Reproduce the records word for word, from the start of the records through the line that contains "[x=199, y=66]", without the pictures.

··········

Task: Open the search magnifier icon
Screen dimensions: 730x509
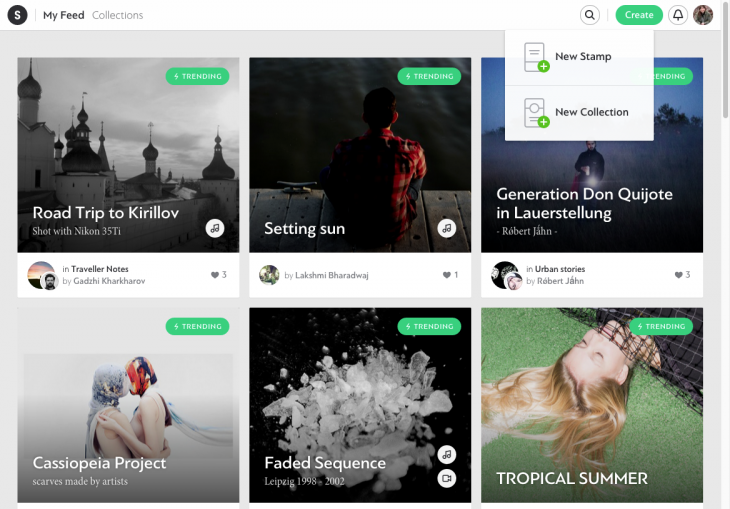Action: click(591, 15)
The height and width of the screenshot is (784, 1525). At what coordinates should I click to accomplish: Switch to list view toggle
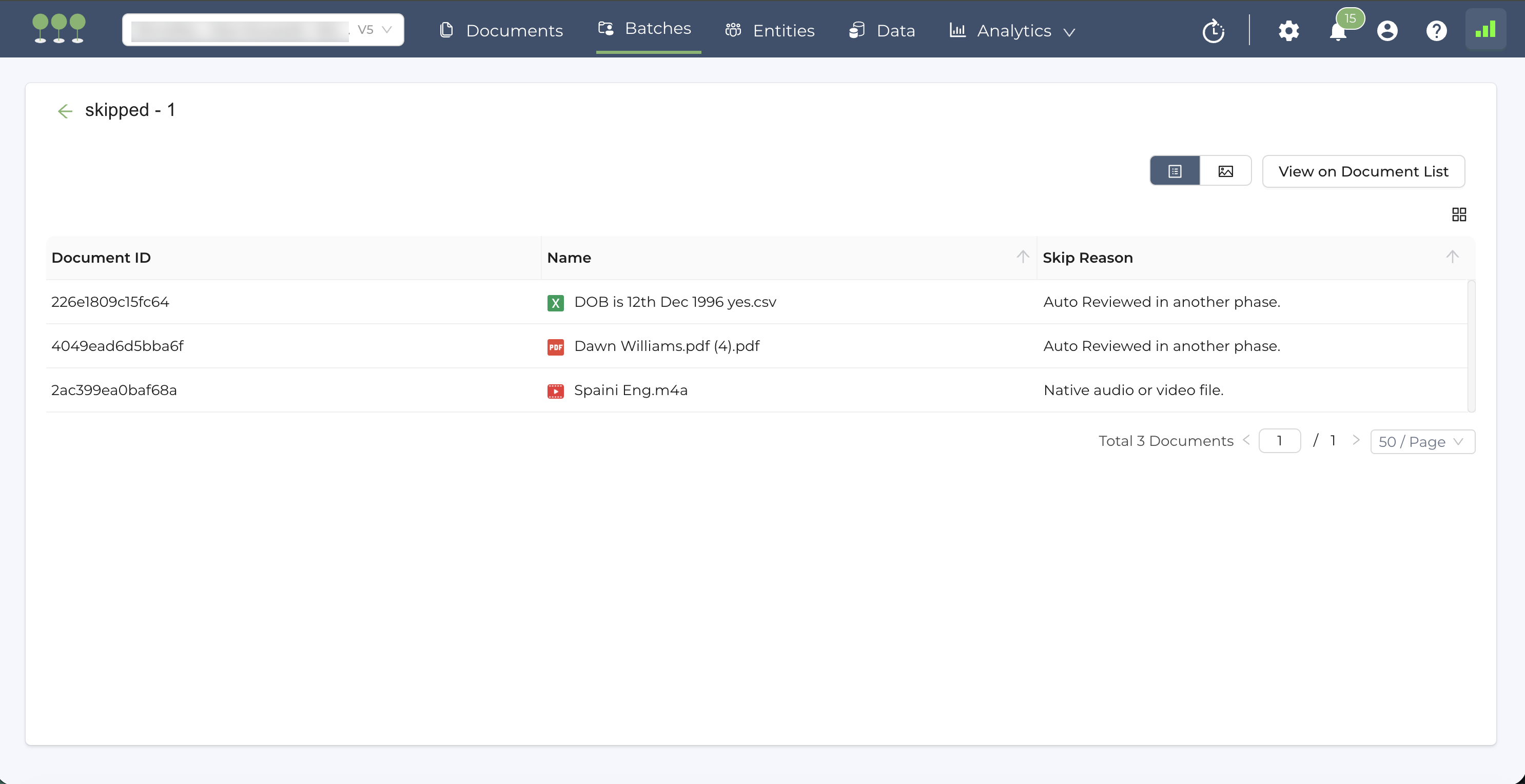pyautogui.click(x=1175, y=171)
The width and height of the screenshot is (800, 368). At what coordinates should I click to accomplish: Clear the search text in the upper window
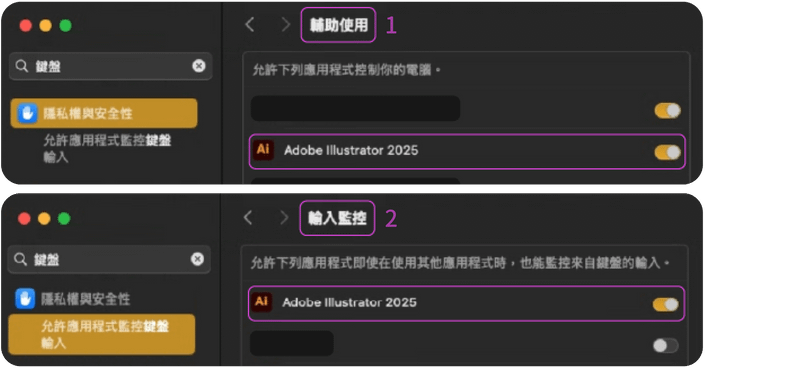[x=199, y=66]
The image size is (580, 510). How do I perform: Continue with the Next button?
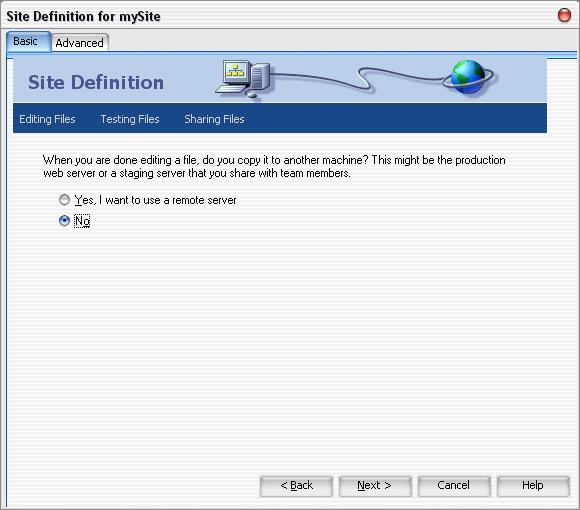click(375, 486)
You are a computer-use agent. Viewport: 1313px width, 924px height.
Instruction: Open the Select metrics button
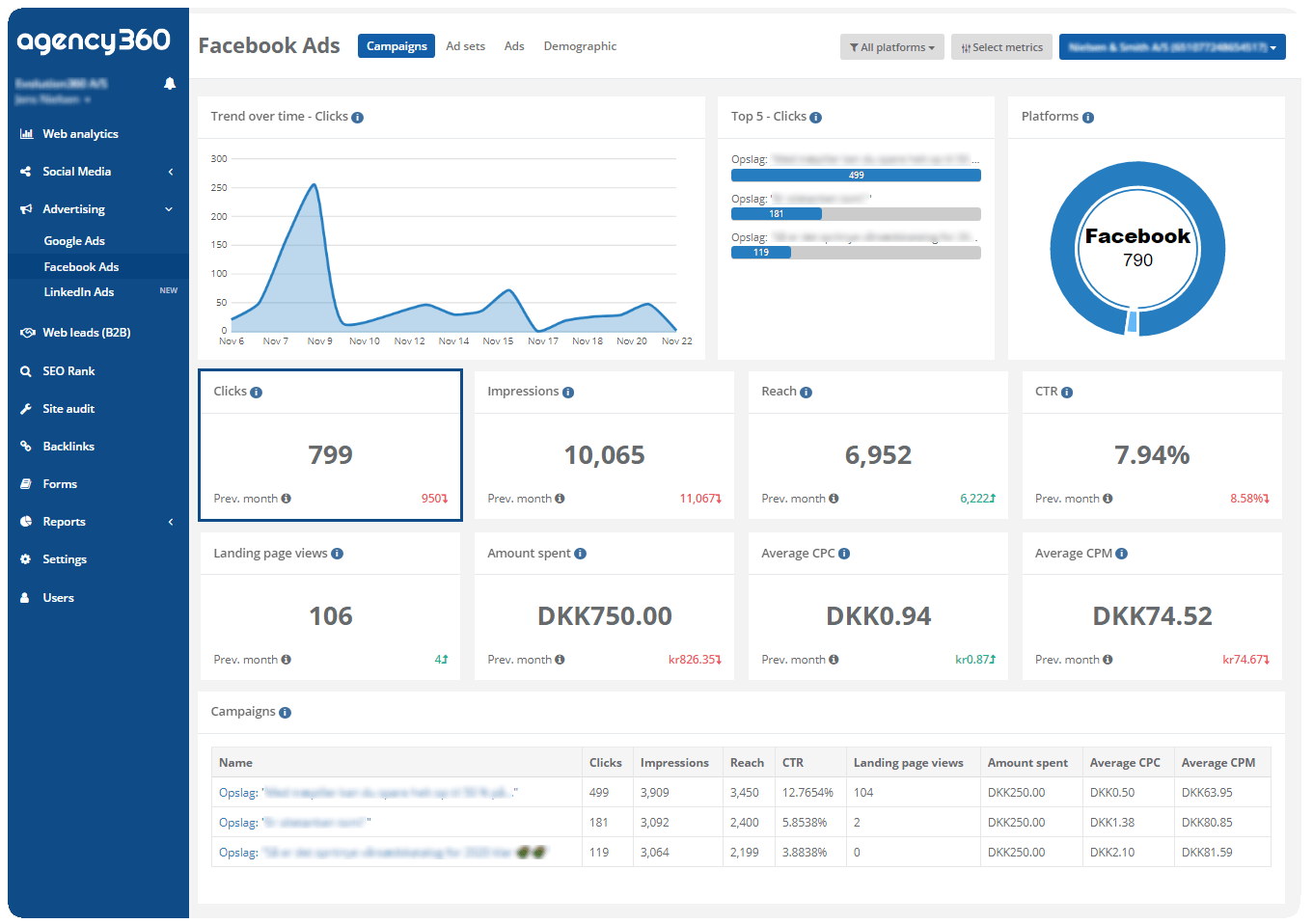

··········

TASK OUTPUT:
Task: Open the search magnifier icon
Screen dimensions: 730x509
Action: click(591, 15)
The height and width of the screenshot is (784, 1525). At what coordinates should I click to accomplish: Switch to list view toggle
pyautogui.click(x=1175, y=171)
The width and height of the screenshot is (800, 368). At what coordinates should I click to accomplish: Clear the search text in the upper window
[x=199, y=66]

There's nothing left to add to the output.